European Medical Agency reconsiders multiple cases emerging from the UK and Europe zone. From this region, approximately more than 20 million inoculated with the AstraZeneca vaccine.

Cooke, the EMA director, said the mortality rate of Covid-19 is higher than the mortality rate from vaccine reactions. The recorded incidents of rare blood clots after receiving the AstraZeneca vaccine define as a reaction of the inoculation – Cooke added.

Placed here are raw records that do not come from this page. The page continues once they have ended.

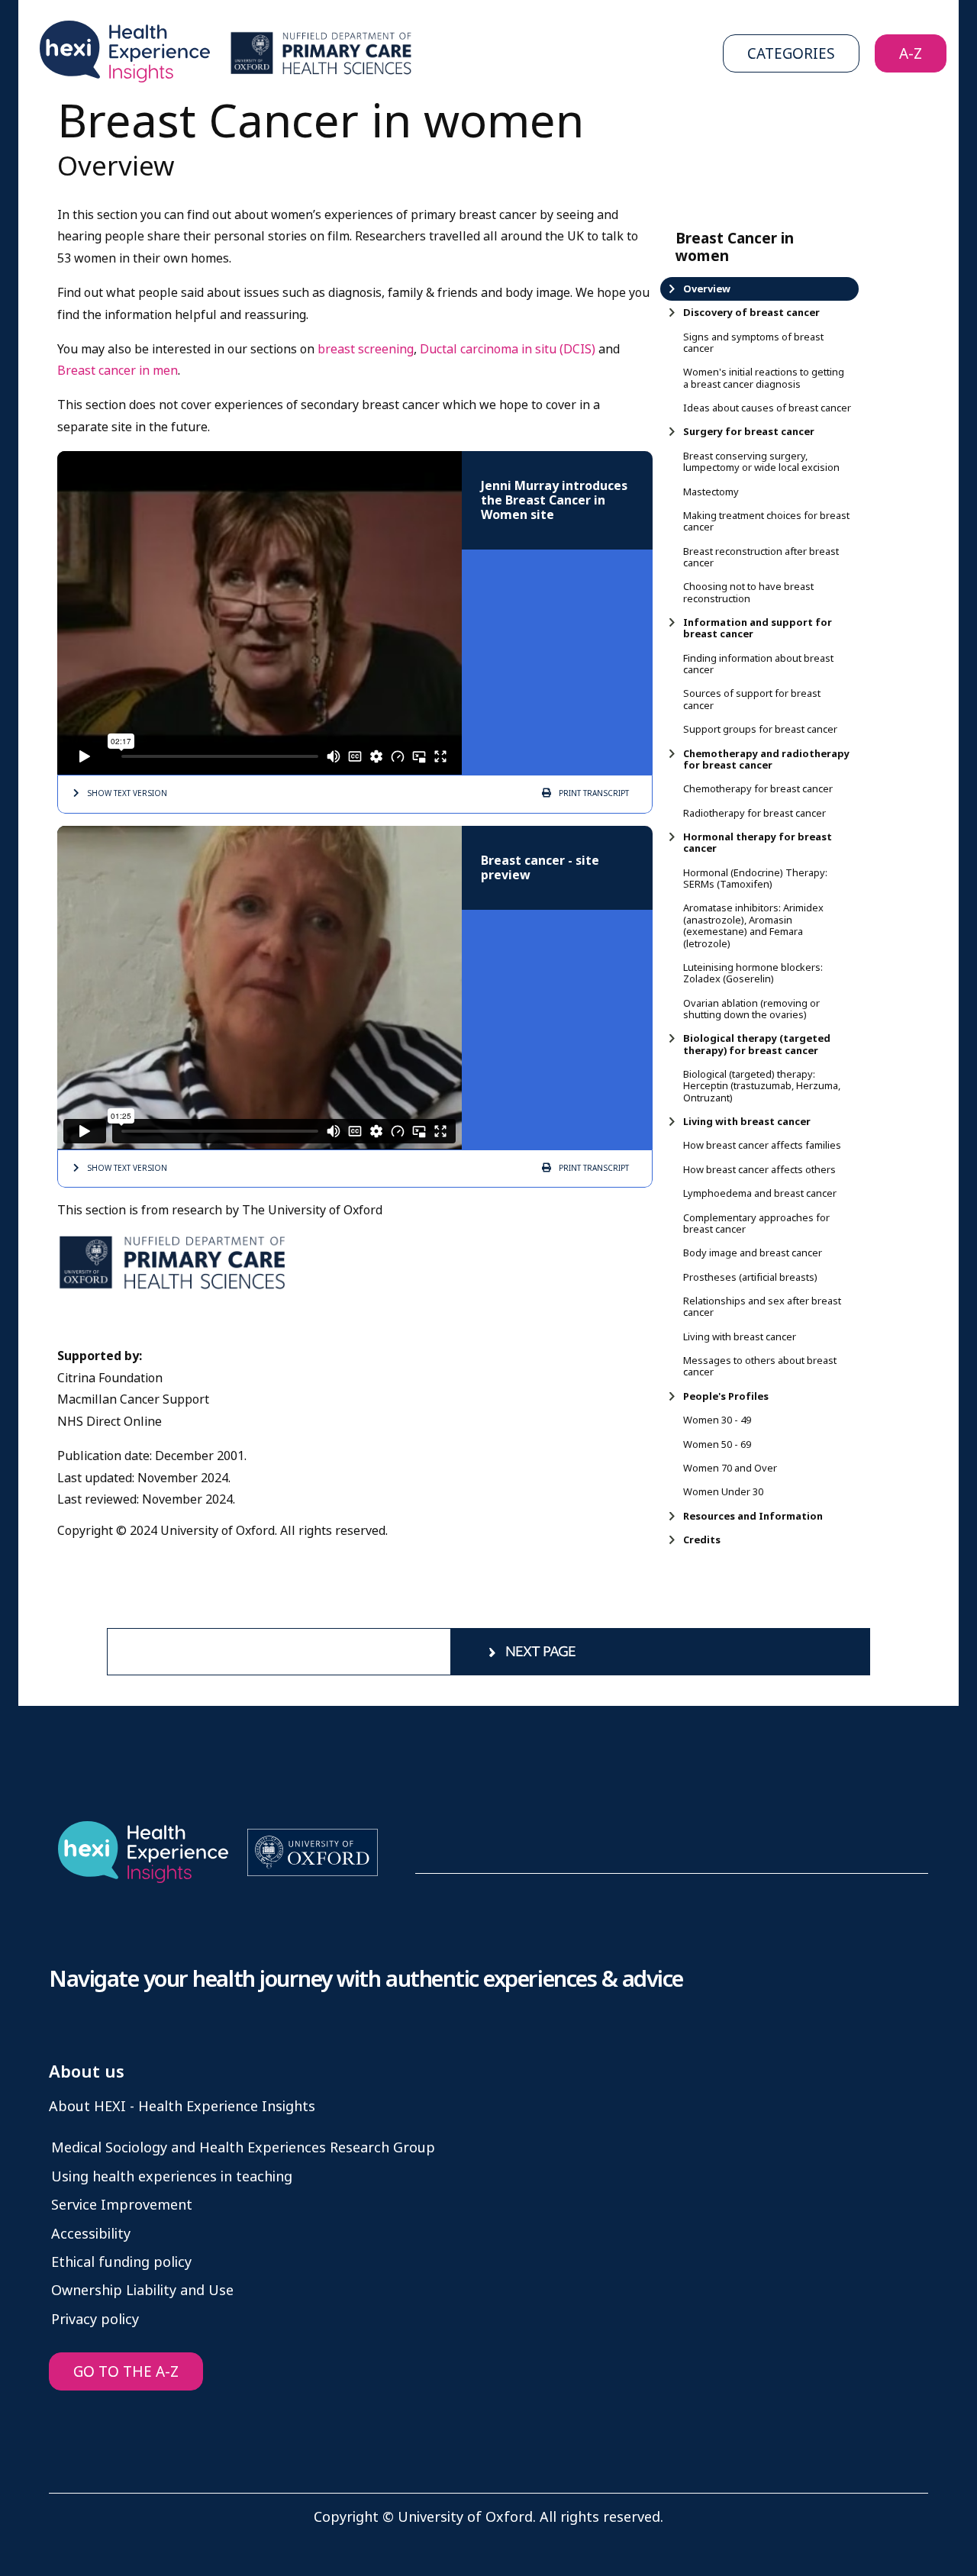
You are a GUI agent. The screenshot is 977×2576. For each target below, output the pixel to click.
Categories (791, 54)
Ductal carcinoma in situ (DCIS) (507, 349)
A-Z (910, 54)
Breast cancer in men (117, 370)
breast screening (366, 349)
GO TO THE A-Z (126, 2372)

European countries suspends inoculation

The previous month, several European countries, like Spain, Germany, France, and Italy, stopped using the AstraZeneca vaccine after occurring blood clots. Multiple death cases have occurred after vaccination. Thus, specific countries have restrained vaccinations in senior citizens.

Marco Cavaleri, the EMA chairperson, stated the research couldn’t find any proper reason for this unusual side effect.

Cavaleri told the Italian press that there was a link between vaccination and rare blood clots. But the proper reason for the reaction is still unknown.

Vaccine developers Oxford University and AstraZeneca have restricted research of the vaccine in minors. The United Kingdom examines the association of blood clots with the vaccine in full-grown people.

The Castile and Leòn area in Spain has restrained the shot temporarily. Further, Veronica Casado, zonal health executive, said that she decided this after contacting the minister of health.

Casado added that medical experts should reevaluate the usage of the vaccine. Based on which age group faces higher blood clot risk, the use of the shot should be restricted. There is no doubt in AstraZeneca’s research. Moreover, it is important for all vaccines to reach out to more than 60 % of the youth population.